To solve this problem, one possible approach could be the same as the one currently used by DBSourceManager in order to keep the operator class information. This approach consists of store this kind of information into a table comment with the following format:
indexName1.indexColumn1.operatorClass=operatorClass1$indexName2.indexColumn2.operatorClass=operatorClass2$...
These comments are updated each time an index that defines an operator class is added or removed, both when it is done at the same time of the table creation or after it. This information must also not be taken into account when comparing indexes in Oracle in order to prevent unneeded index recreations.
The main limitation of this approach is that comments in Oracle has a limited size of 4000 characters. This would limit the number of partial indexes that can be created for every table.
For this reason, it should be considered the possibility of inserting information at column level, using a column comment. This way the number of indexes that could be defined per table would be high enough.
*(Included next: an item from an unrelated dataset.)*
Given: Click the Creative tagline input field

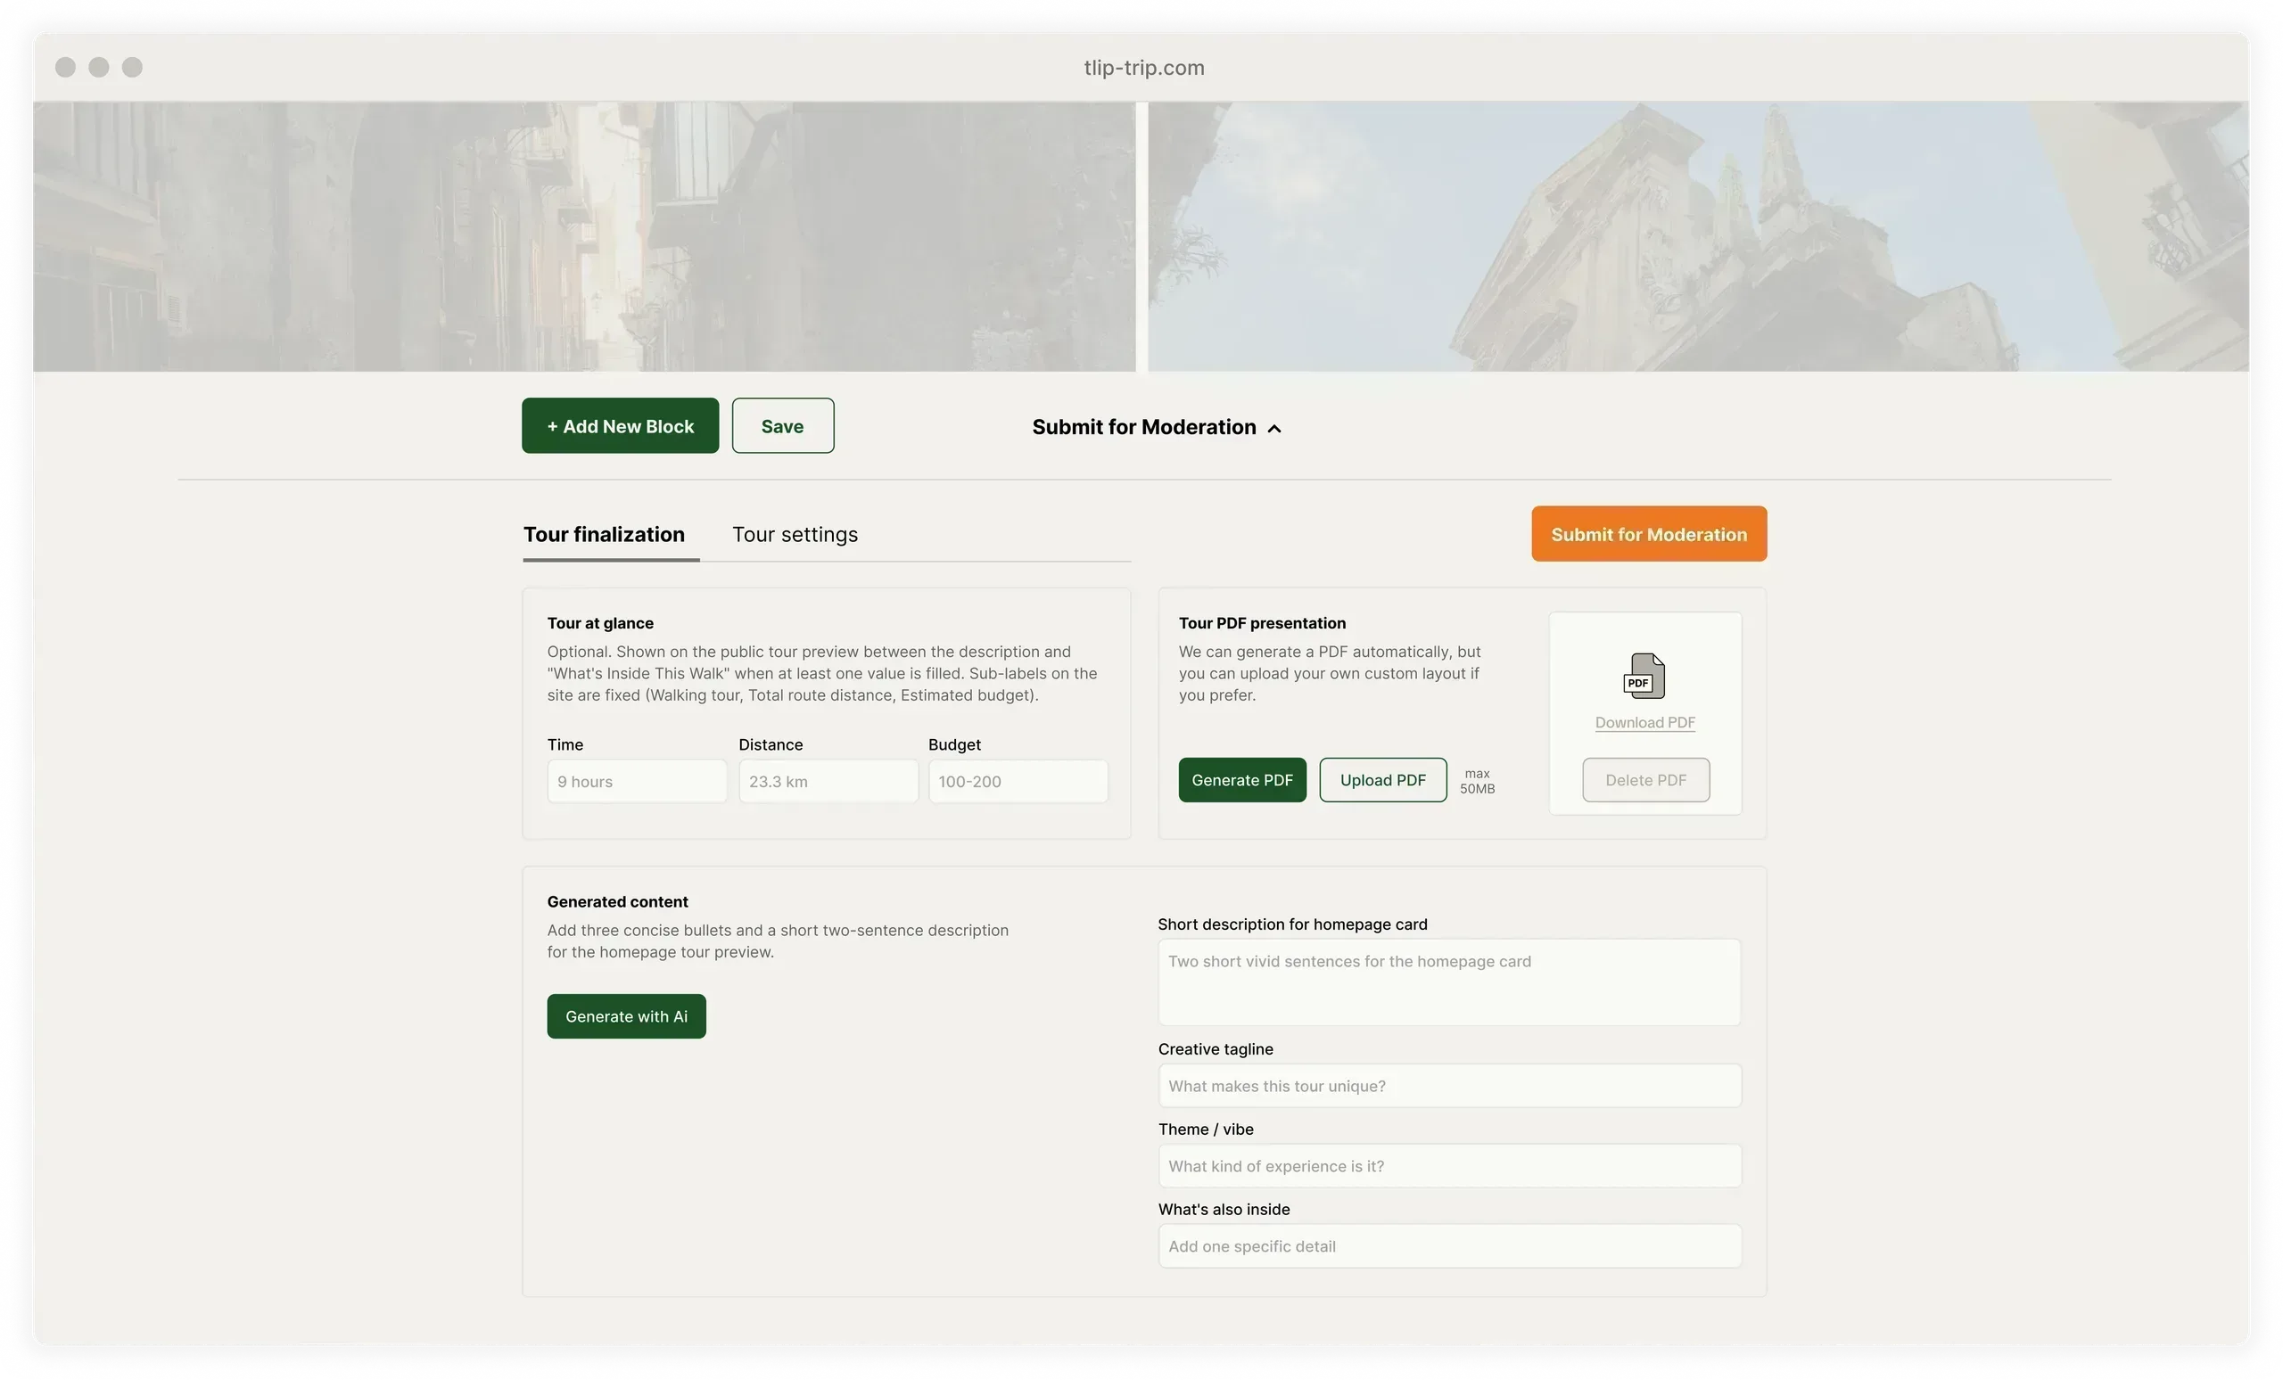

Exporting Changes on Index to a Configuration Script
It must be reviewed the ability of exporting the index definition within a Configuration Script. This way, it would be possible to revert an index definition in a custom template making the database index configuration more adaptable to the particularities of every environment.
Known Limitations
Due to the existing limitation in Oracle which prevents to index more than once the same set of columns, if we define two partial indexes for the same column but with a different where clause it will work in PostgresSQL but that XML model will not be valid in Oracle. This is a known issue reported here.